◆ TEXT PASSAGE:
* * * *
Song by Rosalía featuring A. Chal

from the album For the Throne: Music Inspired by the HBO Series Game of Thrones
- Language: Spanish; English;
- English title: You Betrayed Me
- Released: April 26, 2019
- Recorded: 2019
- Genre: Dark pop
- Length: 2:46
- Label: Columbia
- Songwriter(s): Pablo Díaz Reixa; Rosalía Vila Tobella; Alejandro Salazar;
- Producer(s): El Guincho; Rosalía;

For the Throne: Music Inspired by the HBO Series Game of Thrones chronology
| "From the Grave (8)" | "Me Traicionaste" | "When I Lie (Remix) (10)" |

= Me Traicionaste =

2019 song by Rosalía featuring A. Chal

"Me Traicionaste" is a song recorded by Spanish singer Rosalía and Peruvian singer-songwriter A. Chal. It was released on April 26, 2019, through Columbia Records simultaneously with the Game of Thrones companion soundtrack, For the Throne: Music Inspired by the HBO Series.

== Background ==
On April 9, 2019, it was announced that the iconic HBO show Game of Thrones would have its own companion soundtrack. The soundtrack was set to be released on April 26, 2019, two weeks later than the show's eighth season premiere.
* * * *
◆ RECORD SET:
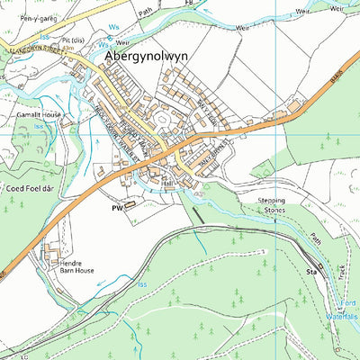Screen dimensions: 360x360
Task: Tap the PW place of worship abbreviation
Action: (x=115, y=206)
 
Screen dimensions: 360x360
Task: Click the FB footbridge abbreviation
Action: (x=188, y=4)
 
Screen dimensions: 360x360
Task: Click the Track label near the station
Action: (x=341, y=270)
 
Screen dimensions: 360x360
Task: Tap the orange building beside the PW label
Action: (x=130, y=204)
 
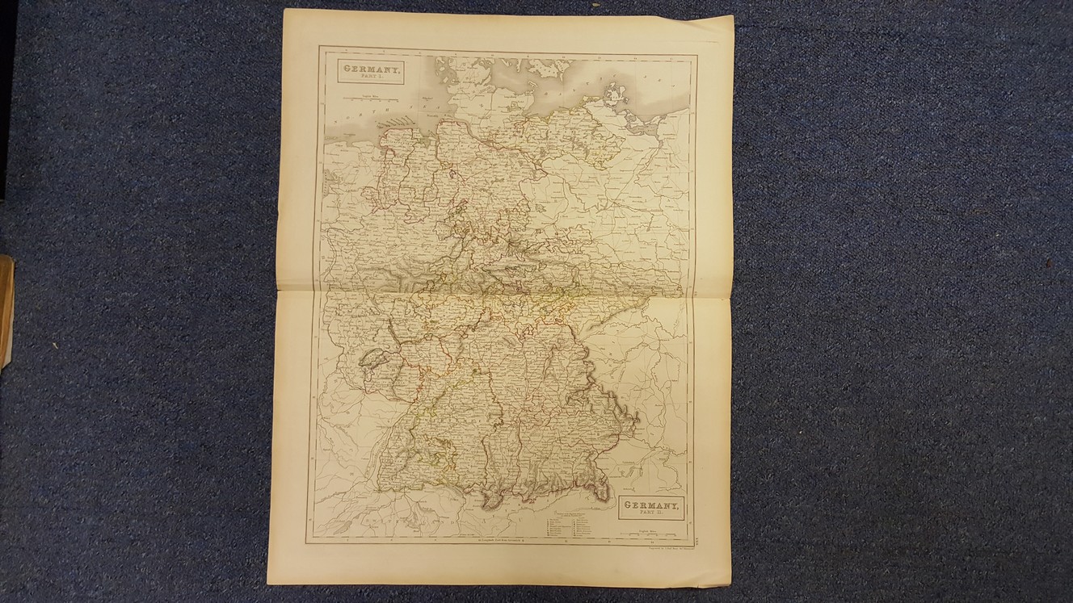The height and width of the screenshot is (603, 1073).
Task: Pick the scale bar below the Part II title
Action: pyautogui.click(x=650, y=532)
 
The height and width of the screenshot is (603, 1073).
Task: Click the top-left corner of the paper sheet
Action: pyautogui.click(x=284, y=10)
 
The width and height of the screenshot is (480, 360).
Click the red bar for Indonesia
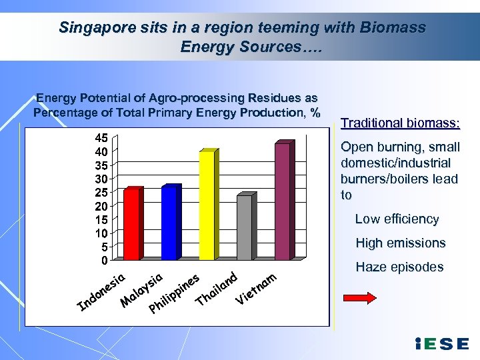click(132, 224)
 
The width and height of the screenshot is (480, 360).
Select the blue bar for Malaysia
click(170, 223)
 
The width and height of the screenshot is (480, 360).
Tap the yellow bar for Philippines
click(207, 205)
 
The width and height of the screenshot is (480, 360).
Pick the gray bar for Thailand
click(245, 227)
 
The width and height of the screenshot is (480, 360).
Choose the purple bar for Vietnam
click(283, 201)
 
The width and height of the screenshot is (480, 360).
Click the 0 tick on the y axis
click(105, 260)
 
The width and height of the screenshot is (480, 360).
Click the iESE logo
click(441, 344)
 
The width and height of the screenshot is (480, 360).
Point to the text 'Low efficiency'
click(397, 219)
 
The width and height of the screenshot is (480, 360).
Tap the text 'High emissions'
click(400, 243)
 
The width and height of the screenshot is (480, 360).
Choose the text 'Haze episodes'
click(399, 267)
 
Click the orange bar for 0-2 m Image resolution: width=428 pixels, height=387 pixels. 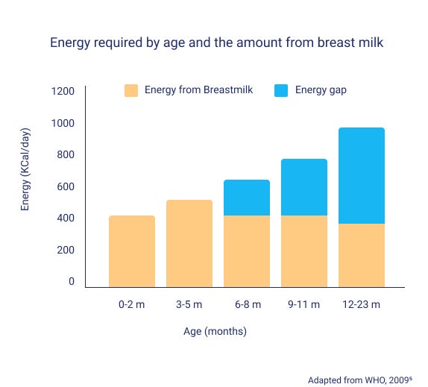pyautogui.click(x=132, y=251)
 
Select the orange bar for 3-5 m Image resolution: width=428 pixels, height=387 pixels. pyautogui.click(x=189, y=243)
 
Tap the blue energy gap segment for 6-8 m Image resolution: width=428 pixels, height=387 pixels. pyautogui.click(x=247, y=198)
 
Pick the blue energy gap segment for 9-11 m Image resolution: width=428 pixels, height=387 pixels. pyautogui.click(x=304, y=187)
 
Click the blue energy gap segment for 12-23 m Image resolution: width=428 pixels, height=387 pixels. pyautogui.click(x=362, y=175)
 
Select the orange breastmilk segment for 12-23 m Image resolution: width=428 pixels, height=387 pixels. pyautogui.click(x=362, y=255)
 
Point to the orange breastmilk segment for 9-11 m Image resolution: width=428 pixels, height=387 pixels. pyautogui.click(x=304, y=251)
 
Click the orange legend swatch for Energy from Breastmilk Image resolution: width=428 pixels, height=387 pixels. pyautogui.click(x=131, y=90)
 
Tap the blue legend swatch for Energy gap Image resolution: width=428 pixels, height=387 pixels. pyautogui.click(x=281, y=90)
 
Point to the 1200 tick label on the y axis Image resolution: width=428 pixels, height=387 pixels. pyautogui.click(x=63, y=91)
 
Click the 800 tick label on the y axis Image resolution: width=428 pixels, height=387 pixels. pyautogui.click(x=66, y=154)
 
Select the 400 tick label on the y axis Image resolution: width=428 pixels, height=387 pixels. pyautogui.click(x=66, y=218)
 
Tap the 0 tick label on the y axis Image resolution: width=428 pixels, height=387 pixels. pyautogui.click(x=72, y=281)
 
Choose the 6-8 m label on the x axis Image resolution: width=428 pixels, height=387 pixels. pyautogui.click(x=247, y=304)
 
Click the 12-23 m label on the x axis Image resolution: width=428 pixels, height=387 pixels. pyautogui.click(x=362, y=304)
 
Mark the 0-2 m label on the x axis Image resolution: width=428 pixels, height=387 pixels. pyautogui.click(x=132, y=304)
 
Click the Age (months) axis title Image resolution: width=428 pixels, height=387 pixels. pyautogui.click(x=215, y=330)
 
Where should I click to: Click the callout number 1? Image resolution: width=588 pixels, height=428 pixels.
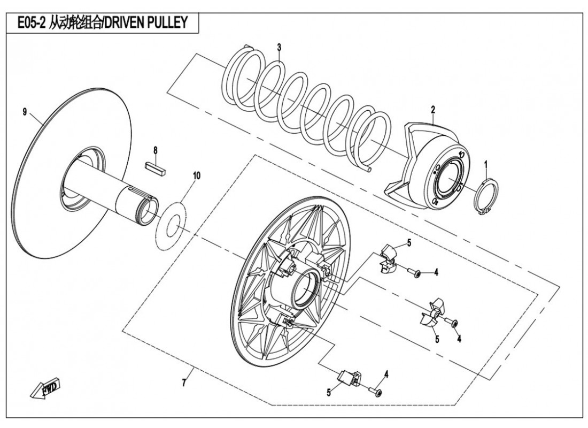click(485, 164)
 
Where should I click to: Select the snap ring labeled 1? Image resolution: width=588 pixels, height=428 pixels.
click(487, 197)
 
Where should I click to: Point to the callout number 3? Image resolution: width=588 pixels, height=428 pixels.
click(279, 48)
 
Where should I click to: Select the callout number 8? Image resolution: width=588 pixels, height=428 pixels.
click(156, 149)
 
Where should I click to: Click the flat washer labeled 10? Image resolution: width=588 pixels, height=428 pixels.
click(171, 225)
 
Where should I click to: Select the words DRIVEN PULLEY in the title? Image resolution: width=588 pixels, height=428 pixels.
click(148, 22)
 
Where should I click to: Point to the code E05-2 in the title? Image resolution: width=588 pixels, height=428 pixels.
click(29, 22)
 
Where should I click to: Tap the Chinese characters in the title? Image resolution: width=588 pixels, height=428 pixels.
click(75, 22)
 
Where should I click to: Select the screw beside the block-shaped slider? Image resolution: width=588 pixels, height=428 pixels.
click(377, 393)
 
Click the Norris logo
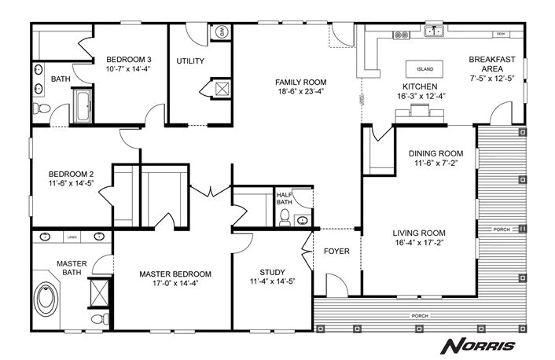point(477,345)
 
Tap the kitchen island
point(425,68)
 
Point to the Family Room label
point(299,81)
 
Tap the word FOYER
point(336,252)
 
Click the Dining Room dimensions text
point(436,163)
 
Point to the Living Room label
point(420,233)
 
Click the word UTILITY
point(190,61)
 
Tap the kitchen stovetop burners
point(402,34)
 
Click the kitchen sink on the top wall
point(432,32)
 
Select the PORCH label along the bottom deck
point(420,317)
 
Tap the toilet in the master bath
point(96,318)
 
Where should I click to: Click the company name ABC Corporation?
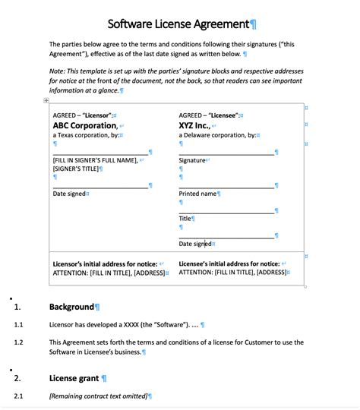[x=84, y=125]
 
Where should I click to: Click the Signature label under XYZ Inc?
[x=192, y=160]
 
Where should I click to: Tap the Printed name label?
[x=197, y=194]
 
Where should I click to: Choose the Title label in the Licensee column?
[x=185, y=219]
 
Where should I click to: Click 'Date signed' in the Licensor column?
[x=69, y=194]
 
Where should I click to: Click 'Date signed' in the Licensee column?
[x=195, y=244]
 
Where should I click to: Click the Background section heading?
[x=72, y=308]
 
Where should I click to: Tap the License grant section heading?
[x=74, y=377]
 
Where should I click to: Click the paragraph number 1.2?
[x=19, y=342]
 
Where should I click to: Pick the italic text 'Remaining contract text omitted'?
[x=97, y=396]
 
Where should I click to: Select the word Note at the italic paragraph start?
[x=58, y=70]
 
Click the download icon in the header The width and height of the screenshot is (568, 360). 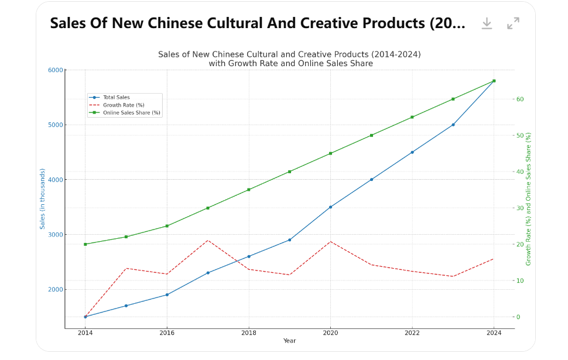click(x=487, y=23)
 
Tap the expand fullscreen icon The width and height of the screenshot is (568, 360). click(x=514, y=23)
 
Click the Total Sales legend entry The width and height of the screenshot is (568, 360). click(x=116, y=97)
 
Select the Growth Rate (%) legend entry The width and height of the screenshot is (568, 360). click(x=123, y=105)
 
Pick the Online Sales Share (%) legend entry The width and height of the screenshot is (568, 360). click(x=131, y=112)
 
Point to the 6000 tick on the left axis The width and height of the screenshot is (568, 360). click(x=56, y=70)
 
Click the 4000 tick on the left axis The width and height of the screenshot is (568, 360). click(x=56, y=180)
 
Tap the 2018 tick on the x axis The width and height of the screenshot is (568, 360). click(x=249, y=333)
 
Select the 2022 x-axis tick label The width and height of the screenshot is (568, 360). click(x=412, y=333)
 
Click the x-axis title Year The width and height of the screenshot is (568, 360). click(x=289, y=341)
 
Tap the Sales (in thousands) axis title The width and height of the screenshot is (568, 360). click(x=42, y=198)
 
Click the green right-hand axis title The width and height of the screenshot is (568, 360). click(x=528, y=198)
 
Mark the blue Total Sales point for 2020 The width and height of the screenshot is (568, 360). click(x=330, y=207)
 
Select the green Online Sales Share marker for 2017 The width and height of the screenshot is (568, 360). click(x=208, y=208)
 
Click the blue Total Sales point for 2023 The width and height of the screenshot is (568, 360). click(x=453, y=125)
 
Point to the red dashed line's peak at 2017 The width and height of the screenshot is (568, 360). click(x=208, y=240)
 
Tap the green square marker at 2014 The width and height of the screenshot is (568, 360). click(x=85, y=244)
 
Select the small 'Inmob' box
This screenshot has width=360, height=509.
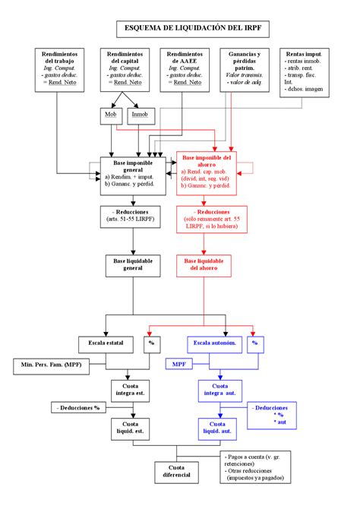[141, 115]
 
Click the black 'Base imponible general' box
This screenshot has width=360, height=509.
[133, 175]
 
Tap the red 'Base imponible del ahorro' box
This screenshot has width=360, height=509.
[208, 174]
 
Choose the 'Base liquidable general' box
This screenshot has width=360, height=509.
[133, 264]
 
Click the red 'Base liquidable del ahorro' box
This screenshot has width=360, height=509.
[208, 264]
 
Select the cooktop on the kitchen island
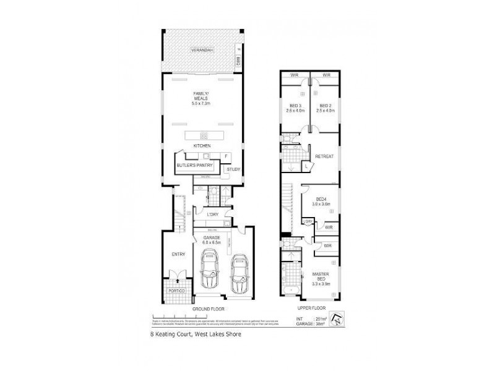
* * * *
◆ TASKS TO CARRY OUT:
- 1) Could you condense the paragraph of the "Me Traicionaste" article that begins "'Me Traicionaste' is a song recorded by" into a single shorter sentence that keeps its main facts?
- 2) Would you carry on the "Me Traicionaste" article, picking up right after its final sentence?
The listing above is separate from the "Me Traicionaste" article.

◆ ANSWERS BY TASK:
- 1) "Me Traicionaste," by Spanish singer Rosalía and Peruvian singer-songwriter A. Chal, came out through Columbia Records on April 26, 2019, alongside the Game of Thrones companion soundtrack For the Throne: Music Inspired by the HBO Series.

- 2)
== Critical reception ==
Ryan Dombal of Pitchfork praised the track and Rosalía's performance in an otherwise highly negative review of its parent album, stating that it "offers a dark, piercing sensuality" and "comes close to matching the shadowy Game of Thrones mood millions have fallen for," but was highly critical of A. Chal's "pointless" verse. Danny Schwartz of Highsnobiety expressed a similar sentiment, writing that the Peruvian rapper spoiled the lead artist's "exquisite flamenco". Stefanie Fernández, writing for NPR, called the track a "soundtrack standout" due to its production and "uncanny relevance to Arya Stark and her kill list", while Billboards Judy Cantor-Navas described it as "darkly intriguing." GQ placed the song on its weekly best songs list, with Colin Groundwater calling it a "solid slow burner that continues the Spanish pop star's winning streak."

== Charts ==

Chart performance for "Me Traicionaste"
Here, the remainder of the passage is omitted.